The peaceful future of Afghanistan depends on the UN, and particularly on one man: the UN special representative for Afghanistan, the Algerian diplomat Lakhdar Brahimi.
No one could be better qualified than Brahimi to understand the complexities of that country and to attract the trust of both Westerners and Muslims. He is widely respected by diplomats as a master of their art: sophisticated, highly informed and sceptical, without the cynicism that is their professional disease. His good manners and elegant clothes suggest the diplomacy of salons and chandeliers, yet he has been through some of the most gruelling ordeals.
His harsh schooling was in Algeria when he took part in the liberation movement against the French.

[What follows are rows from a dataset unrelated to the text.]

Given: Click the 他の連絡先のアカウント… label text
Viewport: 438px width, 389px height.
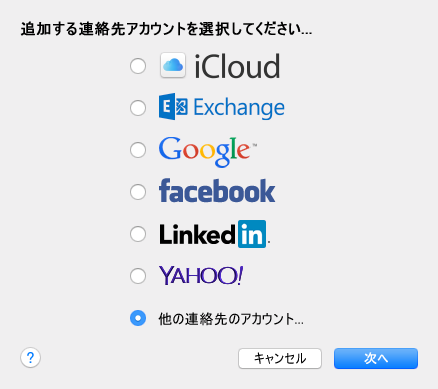Looking at the screenshot, I should click(231, 319).
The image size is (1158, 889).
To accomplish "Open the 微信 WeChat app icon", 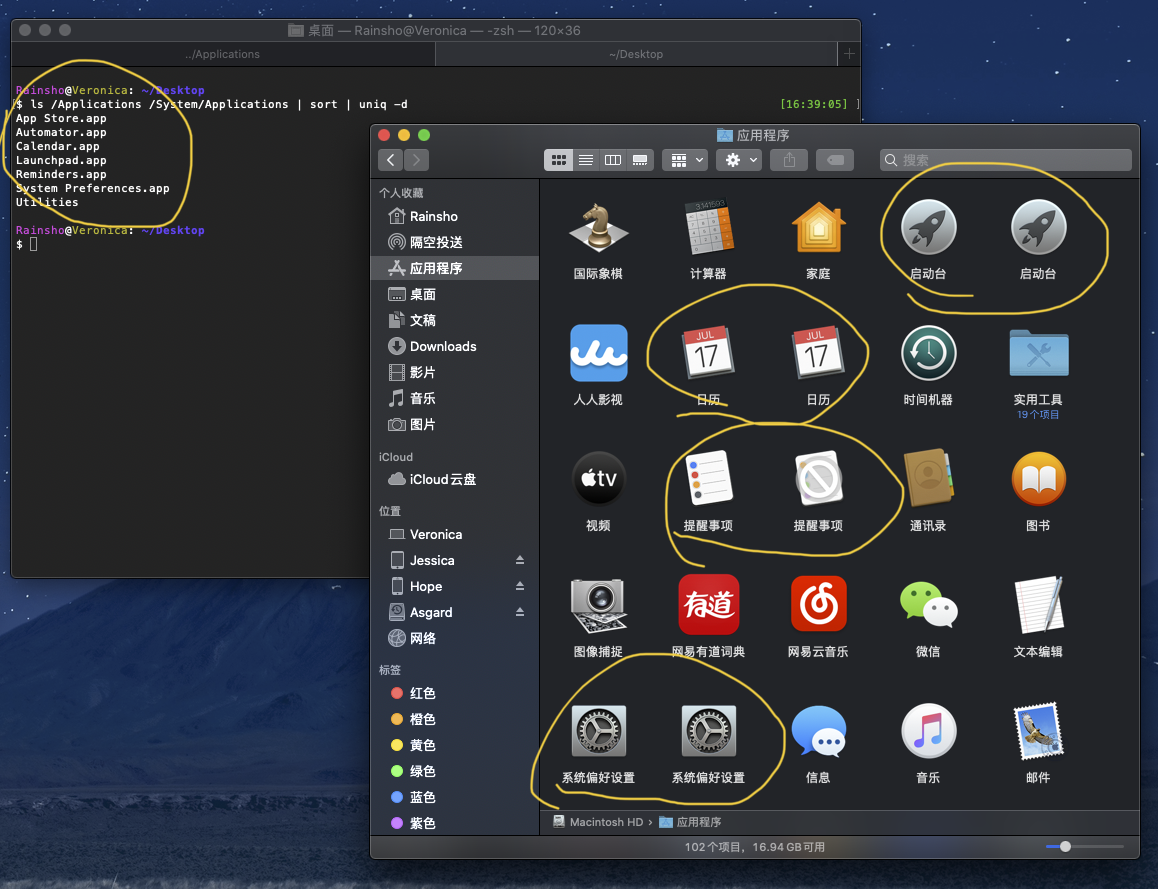I will click(928, 605).
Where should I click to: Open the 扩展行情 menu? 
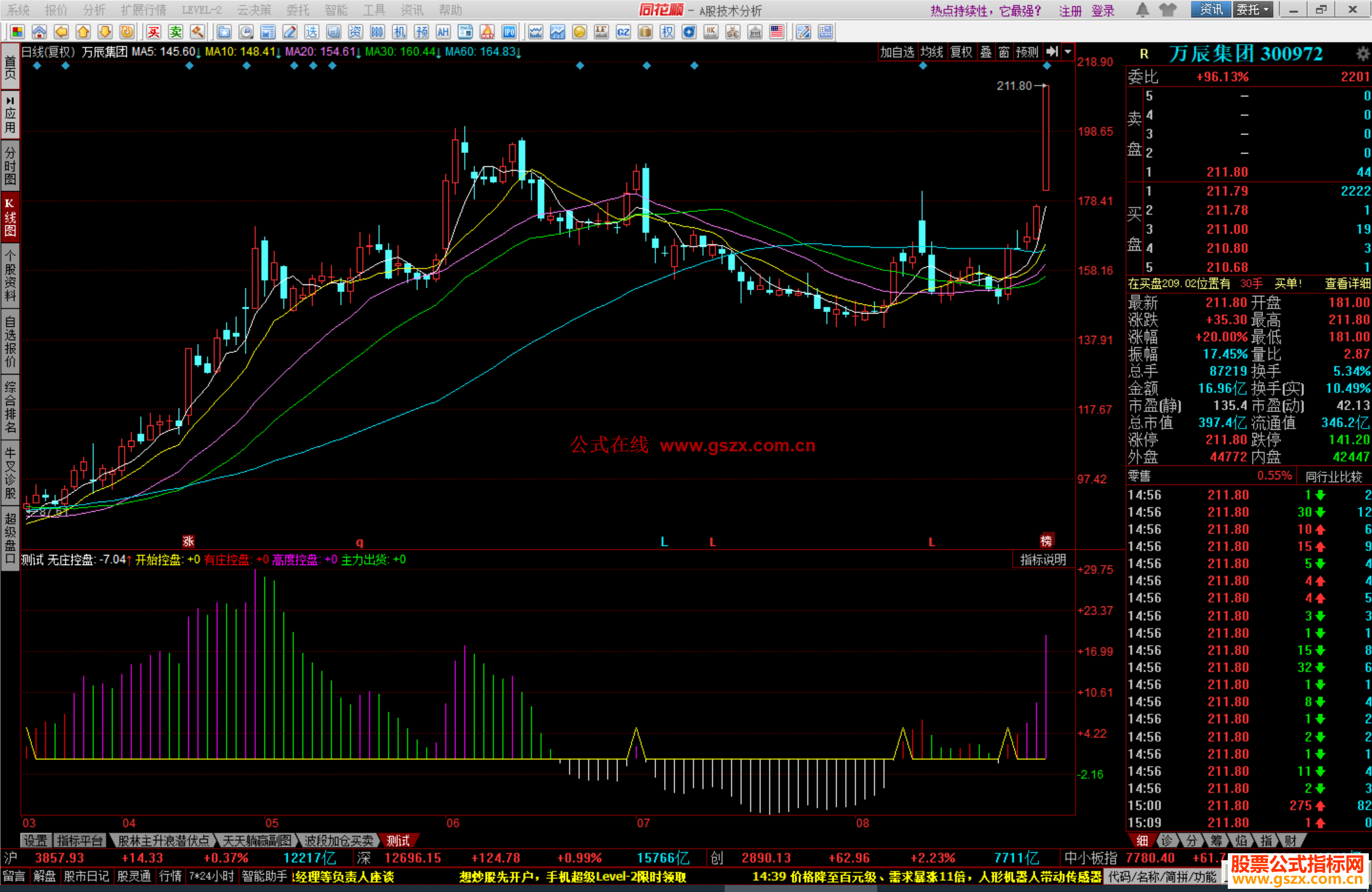click(x=144, y=10)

He looks back with a sense of tragedy on the destruction of that conflict, convinced the bloodshed could have been avoided if the two sides had understood each other.
As a young diplomat he represented the National Liberation Front (FLN) in Indonesia, and later became ambassador to Cairo. With his revolutionary past and his polished French education, he had ideal credentials, which were enhanced by his marriage to Melica, the daughter of a Yugoslav sea captain based in Egypt who had shipped arms to the FLN.
For most of the 1970s he was ambassador to London, where he stood out among his colleagues with his combination of charm and seriousness. At a time when the oil boom was enriching Islamic countries, he was one of an international network of cultured Arab intellectuals, including his friends Mohamed Heikal and Edward Said, who could provide a bridge for the Arab states to the West.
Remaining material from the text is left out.